IntersectionalityGender One Is Not Born A Woman: Remembering Monique Wittig’s Feminism

One Is Not Born A Woman: Remembering Monique Wittig’s Feminism

Montique Wittig led the Mouvement de libération des femmes which advocated against the patriarchal society in France and for women’s bodily autonomy.

Born in Haut-Rhin, France in 1935, Monique Wittig was a feminist way ahead of her times. A central figure in the lesbian and feminist movements in France, she was the founding member of the Gouines rouges (Red Dykes), the first lesbian group in Paris. She gained international recognition for her many novels and theories which explored the interconnectedness and intersection between lesbian orientation, feminism and materialism. Wittig also led the Mouvement de libération des femmes which advocated against the patriarchal society in France and for women’s bodily autonomy.

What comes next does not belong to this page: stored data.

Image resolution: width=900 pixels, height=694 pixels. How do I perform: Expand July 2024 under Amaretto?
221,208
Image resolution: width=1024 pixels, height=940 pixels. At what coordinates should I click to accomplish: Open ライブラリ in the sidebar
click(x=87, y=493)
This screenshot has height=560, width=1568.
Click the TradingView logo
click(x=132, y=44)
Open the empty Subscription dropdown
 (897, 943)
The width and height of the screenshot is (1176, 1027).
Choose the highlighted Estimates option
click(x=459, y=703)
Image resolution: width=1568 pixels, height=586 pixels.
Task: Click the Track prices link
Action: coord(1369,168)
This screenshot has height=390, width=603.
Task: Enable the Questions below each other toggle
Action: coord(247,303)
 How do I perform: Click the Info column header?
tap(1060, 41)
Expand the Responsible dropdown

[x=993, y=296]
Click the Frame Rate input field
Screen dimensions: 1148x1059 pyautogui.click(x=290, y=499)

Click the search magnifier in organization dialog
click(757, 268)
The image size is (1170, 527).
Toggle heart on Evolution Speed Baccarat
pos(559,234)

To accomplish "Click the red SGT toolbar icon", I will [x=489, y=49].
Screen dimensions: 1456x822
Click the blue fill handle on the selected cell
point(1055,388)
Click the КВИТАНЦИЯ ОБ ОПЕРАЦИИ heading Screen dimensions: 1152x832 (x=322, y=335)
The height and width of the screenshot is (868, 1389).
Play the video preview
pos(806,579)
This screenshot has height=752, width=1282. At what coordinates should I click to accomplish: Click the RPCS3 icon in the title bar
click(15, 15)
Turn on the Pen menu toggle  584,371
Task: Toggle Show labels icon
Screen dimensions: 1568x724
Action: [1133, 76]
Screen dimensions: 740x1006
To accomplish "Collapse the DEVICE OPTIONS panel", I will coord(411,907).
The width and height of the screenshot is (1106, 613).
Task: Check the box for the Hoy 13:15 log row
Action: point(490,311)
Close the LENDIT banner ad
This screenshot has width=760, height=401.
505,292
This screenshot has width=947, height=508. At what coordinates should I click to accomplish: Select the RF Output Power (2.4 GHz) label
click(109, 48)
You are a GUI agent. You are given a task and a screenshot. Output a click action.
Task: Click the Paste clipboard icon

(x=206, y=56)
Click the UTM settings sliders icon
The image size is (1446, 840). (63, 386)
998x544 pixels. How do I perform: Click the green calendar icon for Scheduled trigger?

A Materialist Account of Gender

In her essay One Is Not Born A Woman, Monique Wittig interrogates gender. The essay begins with “A materialist feminist approach to women’s oppression destroys the idea that women are a ‘natural group’: a racial group of a special kind, a group perceived as natural, a group of men considered as materially specific in their bodies.” Wittig tries to highlight the importance of questioning and deconstructing the concept and origin of womanhood using a material perspective. She argues that the idea and classification of women as a natural group is the base of the further oppression women deal with.

The existence of sexes and the existence of slaves and masters proceed from the same belief, there are no slaves without masters and there are no women without men.

Wittig states that the labelling of a group of people as “women” is a means of naturalizing and mystifying an exploitative social relation. By rejecting the idea that womanhood is a matter of bodily characteristics, Wittig argues that the idea of a natural group of women on the basis of body is a result of social oppression.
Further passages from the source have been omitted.